In the media, there has been much knashing of teeth over the scaling back of QE3.  Supposedly, the move to reduce purchases of US Treasury securities will lead to higher interest rates and from there to recession and then armageddon.  It is a delightfully linear thesis, which means it plays well in the media.  Ironically, much of the moaning comes from the same people who moaned about the introduction of QE to begin with (distorting the markets, perverting risk/reward, and eliminating price signals for investors).  So, QE is terrible, but withdrawal is worse.  One wonders what the addict is to do.

The Fed has maintained all along that factors in the economy overall would be dispositive, and highlighted unemployment (as part of the "dual mandate") as the main driver.  While labor markets have been improving (creating over 200,000 jobs per month for the past year and showing more strength this summer), there is another factor that is surely starting to come into focus: a dwindling supply of newly issued Treasury paper to buy.

A year ago, when the Fed started buying $45bn a month in Treasury securities, the Federal government was running a deficit of almost $100bn a month.  Thus, the Fed was buying about half of all newly minted securities, leaving the public (and foreign central banks) to buy the rest.

Due to several positive factors released in the monthly Treasury statement yesterday, including rising employment, higher corporate profits, higher rates of tax on incomes and the end of the payroll tax holiday driving higher revenues, and the sequester and the military drawdown leading to lower spending, the deficit is shrinking rapidly.  If CBO is right, the deficit will be about $640bn in FY2013, or $500bn less than the previous year.  (The same teeth knashers are suggesting that the economy is suffering from the withdrawal, though this doesn't seem to be true.  Makes you wonder how important all that "stimulus" really is.  I digress).

Were the Fed to keep purchasing at the same rates as before, it would purchase effectively 100% of new issuance, leaving no bonds for pension funds, and others looking to match assets with long term liabilities.

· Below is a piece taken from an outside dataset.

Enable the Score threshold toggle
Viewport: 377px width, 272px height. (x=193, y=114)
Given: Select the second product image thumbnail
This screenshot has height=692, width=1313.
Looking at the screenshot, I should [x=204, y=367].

Indeed, to maintain this pace, the Fed would very soon have no choice but to purchase off-the-run bonds from prior periods of issuance.

This is why the Fed has moved off of the 6.5% unemployment figure that was its target for tapering before.  Mind you, reducing its purchases by half, to maintain its share of overall absorbtion of new Treasury issues will still leave a much smaller pool of assets for private parties.  In fact, if private demand reflects the $50bn or so the Fed was not buying each month in the fall of 2012, then the Fed would have to cut to zero just to maintain a large enough supply to feed the private market.

This is also why this is a great time for the Fed to "exit" or "taper" purchases.  Supply is more in line with private demand.  If the Federal government can manage a second and third round of sequester controls, along with some modest tax reform, the budget could realistically be in balance in FY2016.

Even if the deficit remains in the $200bn range, the Fed will have the option to sell some of its off-the-run bonds into the market to meet the demand of investors for bonds.  (With a balanced budget, the effective buyer could be the Federal government which could redeem the bonds at par).  All of which means that Bernanke might have been right all along.  There may be some capital losses associated with this.  But done moderately, the incredible interest generated by the portfolio will help to offset this.

Now, on the mortgage market side, things might be somewhat different.  However, again, as natural supply of Federal debt securities decline, investors looking for long term income will need to migrate to other asset classes with the most similar risk/reward characteristics: e.g. mortgage securities.

It will be fun to watch the knashers complain about how QE didn't really work, it just "got lucky" as policy was enacted as the economy was taking off on its own.